Here are some pictures of the Helm Tobacco leather...that is now somewhat darker
(though it is NOT a big deal...and still looks good), because I for some reason decided to rub good quality olive oil into it all over. I want to know the correct/proper way to treat and protect the leather straps for the future 
(in a way that won't change or darken their color). 
Reaching out...some people must have experience and knowledge in this area:




































Thanks


----------



## snowbongo




----------



## MeisterEder

I have used *Smith's Leather Balm *for years with excellent results. It is true that especially with light brown / tan straps, some darkening will occur, however, I noticed that the amount that is applied makes a big difference.

If I use an old rag and gently apply a thin layer until the strap looks uniform, the color will go back to almost original after the leather has absorbed the product (a few hours). I do this every couple of months or when I feel the leather is too dry.

When I first used the product, I rubbed it in with my thumb and used a _very _generous amount. As a result, the leather got tacky and darkened quite a bit (and mostly stayed that way for a long time). With a lighter application, not so much or not at all.

As far as olive oil goes, I have no personal experience but I think there's nothing wrong with it. Might be hard to use just a small amount though.


----------



## dfwcowboy

watchman600 said:


> @noregrets Thanks. The picture of the leather strap next to the small jar of cream
> is a very light tan brown, so that should mean that it doesn't darken the strap
> more than a bit.
> Is there a problem with what I did with the olive oil?


I don't think I'd use olive oil as it eventually goes rancid and might make the strap smell off if you used it too often. If you must use an oil product that wasn't designed specifically for leather products I think mineral oil would be a better choice. That's what I use on my wooden cutting board.

Zelos uses Horween pull-up leather I think which doesn't need much conditioning and is better if you don't condition it that often. The boots I own with Horween pull-up I almost never condition. When I do it's with Venetian Shoe Cream neutral. The president of Horween recommends this method.


----------



## Sugman

I’ve used oils/creams made for protecting leather shoes. Note, however, that they may not only darken the leather, but may also affect the color/hue of the stitching (especially white). I’ve also sprayed straps with the “waterproofing” spray that can be found at shoe stores and many other places. How well does it work? I’ve never really tested it, but the straps are still in pretty good shape after over a year.


----------



## KRedman

MeisterEder said:


> I have used *Smith's Leather Balm *for years with excellent results. It is true that especially with light brown / tan straps, some darkening will occur, however, I noticed that the amount that is applied makes a big difference.
> 
> If I use an old rag and gently apply a thin layer until the strap looks uniform, the color will go back to almost original after the leather has absorbed the product (a few hours). I do this every couple of months or when I feel the leather is too dry.
> 
> When I first used the product, I rubbed it in with my thumb and used a _very _generous amount. As a result, the leather got tacky and darkened quite a bit (and mostly stayed that way for a long time). With a lighter application, not so much or not at all.
> 
> As far as olive oil goes, I have no personal experience but I think there's nothing wrong with it. Might be hard to use just a small amount though.
> 
> View attachment 16104220


I use this for my straps and wallets. Great product.


----------



## bth1234

I noticed I had a white substance on a leather strap,. I think it must have brushed against some mayonnaise while eating, and the strap must have then absorbed the oil, which darkened the leather, and left a white mayo residue on the strap, which wiped off. Over time the strap has now faded back to the original colour, pretty much.

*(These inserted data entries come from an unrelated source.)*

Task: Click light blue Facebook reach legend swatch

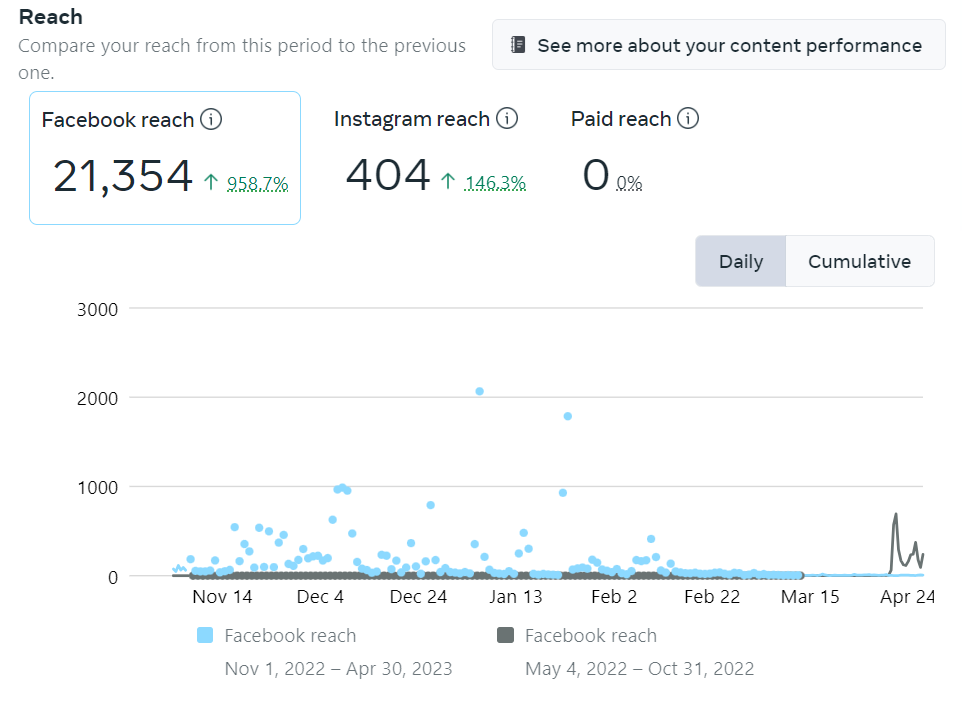Action: tap(206, 635)
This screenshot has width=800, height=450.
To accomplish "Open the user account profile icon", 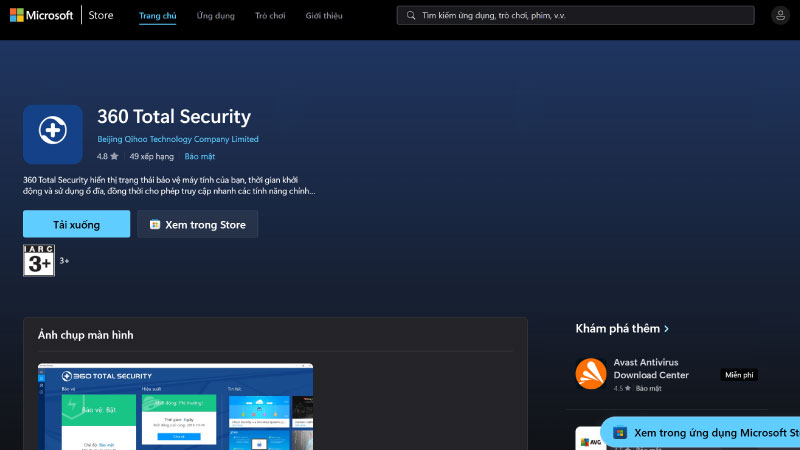I will click(780, 16).
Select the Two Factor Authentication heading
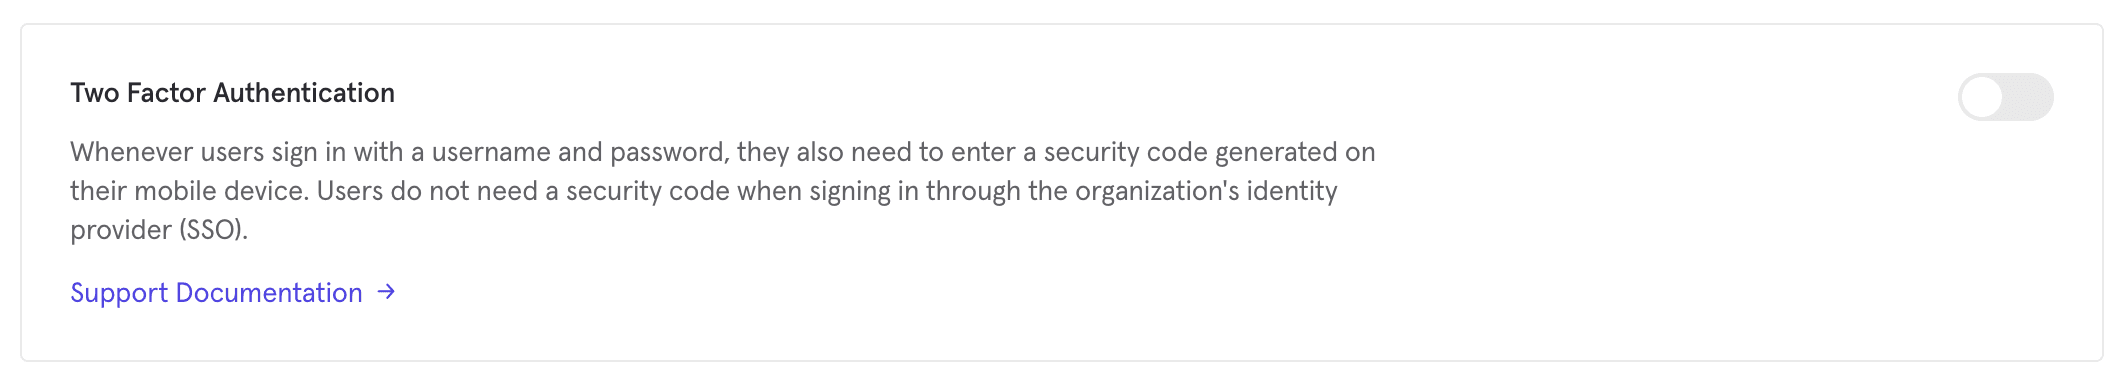The image size is (2126, 386). point(232,93)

(Slightly edited to improve readability)


----------



## TheBearded

Yeah, I'm not gonna use olive oil.... Ever.

If you're not worried about darkening _and_ prefer an oil to a balm, try neatsfoot oil. I use it on my work boots after I've cleaned the leather to keep em in good shape. I've used it on one strap that was incredibly tough and dry with great results.










I've heard Mink Oil is another good option, though I've never tried it.


----------



## Ginseng108

Venetian Balm is wonderful on nearly any kind of leather. I use a different product for shell Cordovan.


----------



## snowbongo

Pappy's Dubbin Official Website


Makes Leather Work Better



pappysdubbin.com


----------



## Scott_DC

I treat straps just like shoe leather. Depending on the leather, usually Venetian shoe cream, or one of the Saphir polishes or creams. Brush it like a shoe. I have used edge dressing on the sides, but I usually skip that.


----------



## Jiman

I highly recommend Chamberlains Leather Milk. If you want oil, use "Formula#3".








Water Protectant No. 3 - Premium Leather Protector with Applicator Pad


Chamberlain's Leather Milk water protectant for leather.




leathermilk.com





I recommend it because unlike typical shoe conditioners this stuff is safe for your skin. There's a big difference between conditioning leather with something that'll never contact your skin vs. a watch strap.

I originally tried it because Saddle Back Leather recommended it, and its basically replaced all of the other leather care products I used to use.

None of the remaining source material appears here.